AMO: We built a consensus and when finally we were going to have that motion on it, it was moved by the Majority Leader and seconded by the Minority Leader so it was a matter of the style of the Speaker and his position and the strategy adopted for everyone to understand. In fact, we even had a media day on it so that members of the media would understand and also propagate it.
AKS: So indirectly, you initiated it through research and then when the opportunity came for instance, the private members bill, you pushed it through. So based on your recommendations at your lecture, what happens to the Professor Fiadjoe Constitutional Reform Commission’s report?
AMO: It is a very useful report because a lot of work was done on it. Knowledge is a continuum. Experience continues to rehearse itself. And that’s when experience becomes very important. The work we are going to do at the centre and what other well-meaning people will also add to it should be by way of a typical constitutional commission, neutral of both sides. NDC is there, NPP is there, CPP is there, experts are there and then we can put these things together and see whether there are areas that we want to reform.

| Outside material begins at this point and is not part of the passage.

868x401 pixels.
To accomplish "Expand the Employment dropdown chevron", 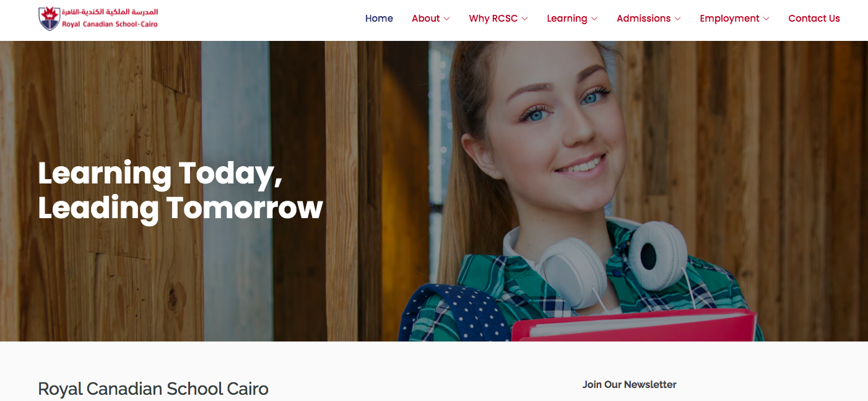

AKS: Are you suggesting the 1992 Constitution is not a good document or served us well?
AMO: It’s a very good document. It has after all served us well all this time from 1993 and after all, it was also borrowed from the 1969 constitution, 1979 constitution about matters again relating to human rights which was incorporated. That alone is a big heritage to be kept for us. So we cannot throw the baby out with the bathwater at all. It’s a good document, largely speaking. We can tighten the screws and make it work better for us.
AKS: Talking about your proposals for instance, what the centre is going to do and the need to bring in experts or people from all the political divide to come together to form more or less a constitutional reform commission as you are suggesting. What if the government of the day decides that it wouldn’t go by your recommendations and the rests? So, what do you suggest to deal with this?
AMO: When it comes to the constitution, it’s beyond the government. It is not like one of those commission of inquiry and that is why when President John Evans Atta Mills issued a white paper on the Fiadjoe commission report, he really did it a lot of harm. A constitutional Commission is a different ball game and we must appreciate that. I’ll look at it in terms of what happened for example, with regard to the Transition law we have in Ghana. Transition Act. It was actually a work done at the Institute of Economic Affairs (IEA). I was one of the consultants on it with Prof. Kwamena Ahwoi on the other side. NDC man, me NPP man and we did an academic work. It was accepted by both sides and then the bill that we had drafted, etc. and we got other experts in drafting to help in the process was accepted by both sides and it became the transition act.
AKS: Thank you Right Honourable.
AMO: I am also grateful for the opportunity for this interview.